The WGA East and the NewsGuild-CWA are calling the recent police raid of a tiny newspaper in Kansas “an affront to the constitutionally protected rights of journalists and news media workers.” In a joint statement, the unions are demanding that the Marion County Police department “be held accountable for its raid of the Marion County Record newspaper” in Marion, Kansas.
“Press freedom is a cornerstone of our democracy that is enshrined in the First Amendment of our Constitution and our unions will do everything to protect and preserve a free and independent press,” the unions said.
The Society of Professional Journalists also weighed in. “By all accounts, the raid was an egregious attack on freedom of the press, the First Amendment and all the liberties we hold dear as journalists in this great country,” SPJ National President Claire Regan said during an emergency board meeting last week to approve funding to the newspaper.

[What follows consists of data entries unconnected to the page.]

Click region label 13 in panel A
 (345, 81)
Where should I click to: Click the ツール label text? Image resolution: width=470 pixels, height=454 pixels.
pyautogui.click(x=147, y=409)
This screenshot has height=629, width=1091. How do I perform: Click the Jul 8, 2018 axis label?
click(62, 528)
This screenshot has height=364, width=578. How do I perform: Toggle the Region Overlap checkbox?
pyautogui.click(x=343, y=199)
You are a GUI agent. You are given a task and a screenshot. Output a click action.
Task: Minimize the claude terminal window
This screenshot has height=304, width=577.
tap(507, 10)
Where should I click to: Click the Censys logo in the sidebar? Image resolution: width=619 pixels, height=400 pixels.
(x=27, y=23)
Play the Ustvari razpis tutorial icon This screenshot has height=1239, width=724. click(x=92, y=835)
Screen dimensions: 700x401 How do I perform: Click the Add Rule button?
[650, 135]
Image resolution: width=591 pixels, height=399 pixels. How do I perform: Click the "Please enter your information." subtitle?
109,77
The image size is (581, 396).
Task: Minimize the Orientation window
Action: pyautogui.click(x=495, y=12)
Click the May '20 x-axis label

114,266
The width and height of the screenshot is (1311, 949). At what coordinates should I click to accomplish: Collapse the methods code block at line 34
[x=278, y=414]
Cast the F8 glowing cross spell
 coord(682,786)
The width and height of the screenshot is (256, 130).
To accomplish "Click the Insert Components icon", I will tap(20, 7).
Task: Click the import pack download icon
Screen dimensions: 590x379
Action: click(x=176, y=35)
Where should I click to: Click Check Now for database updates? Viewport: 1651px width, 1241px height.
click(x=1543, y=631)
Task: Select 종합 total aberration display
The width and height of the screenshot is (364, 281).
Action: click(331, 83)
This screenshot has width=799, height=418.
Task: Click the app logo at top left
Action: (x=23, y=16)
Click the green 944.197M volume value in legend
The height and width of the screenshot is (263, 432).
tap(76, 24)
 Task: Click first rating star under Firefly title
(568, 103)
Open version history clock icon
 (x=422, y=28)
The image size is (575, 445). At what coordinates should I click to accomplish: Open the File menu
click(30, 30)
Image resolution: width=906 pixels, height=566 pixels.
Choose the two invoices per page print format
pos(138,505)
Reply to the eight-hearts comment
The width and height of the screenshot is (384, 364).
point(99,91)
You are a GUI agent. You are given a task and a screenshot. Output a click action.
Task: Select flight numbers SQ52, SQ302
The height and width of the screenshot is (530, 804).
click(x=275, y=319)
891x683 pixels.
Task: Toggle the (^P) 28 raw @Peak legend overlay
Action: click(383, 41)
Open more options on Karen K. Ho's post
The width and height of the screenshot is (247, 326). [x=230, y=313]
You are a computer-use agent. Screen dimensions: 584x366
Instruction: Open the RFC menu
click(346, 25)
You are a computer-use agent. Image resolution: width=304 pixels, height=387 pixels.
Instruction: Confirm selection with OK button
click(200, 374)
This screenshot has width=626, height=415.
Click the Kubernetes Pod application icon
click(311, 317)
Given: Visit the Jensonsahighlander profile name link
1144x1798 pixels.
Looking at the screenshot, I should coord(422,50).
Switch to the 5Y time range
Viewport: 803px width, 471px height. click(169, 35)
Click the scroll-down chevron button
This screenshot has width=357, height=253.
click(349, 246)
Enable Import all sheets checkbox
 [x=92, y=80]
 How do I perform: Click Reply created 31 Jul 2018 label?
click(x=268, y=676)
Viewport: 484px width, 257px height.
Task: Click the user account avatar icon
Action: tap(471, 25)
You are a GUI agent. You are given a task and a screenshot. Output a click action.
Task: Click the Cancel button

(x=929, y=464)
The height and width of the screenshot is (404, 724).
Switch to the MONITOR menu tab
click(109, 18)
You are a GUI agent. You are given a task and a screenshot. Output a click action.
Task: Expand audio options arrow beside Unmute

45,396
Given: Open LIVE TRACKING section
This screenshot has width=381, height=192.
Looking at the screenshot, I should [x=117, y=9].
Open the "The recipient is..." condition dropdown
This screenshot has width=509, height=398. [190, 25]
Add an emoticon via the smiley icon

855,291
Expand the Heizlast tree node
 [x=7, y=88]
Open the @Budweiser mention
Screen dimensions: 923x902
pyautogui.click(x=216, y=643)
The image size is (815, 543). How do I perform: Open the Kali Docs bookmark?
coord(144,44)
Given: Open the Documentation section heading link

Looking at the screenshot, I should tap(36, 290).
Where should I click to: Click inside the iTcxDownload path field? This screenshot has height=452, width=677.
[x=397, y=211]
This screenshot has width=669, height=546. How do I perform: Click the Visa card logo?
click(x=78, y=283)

Armed with a search warrant, the police seized documents, computers and cell phones at the newspaper’s offices and at the home of its publisher on August 11 on the suspicion that one of its reporters had faked the identity of a local restaurant owner in order to conduct a public records search. A local prosecutor later withdrew the search warrant, and the Kansas Bureau of Investigation is probing the matter.
Video of the search at the publisher’s home shows his 98-year-old mother, Joan Meyer – the paper’s former longtime columnist and copy editor – confronting police officers and yelling at them to “Get out of my house! Don’t touch any of that stuff! This is my house!” She died the next day.
The cause of her death has not yet been determined, but the local coroner has reportedly determined that the stress of the raid might have been a contributing factor.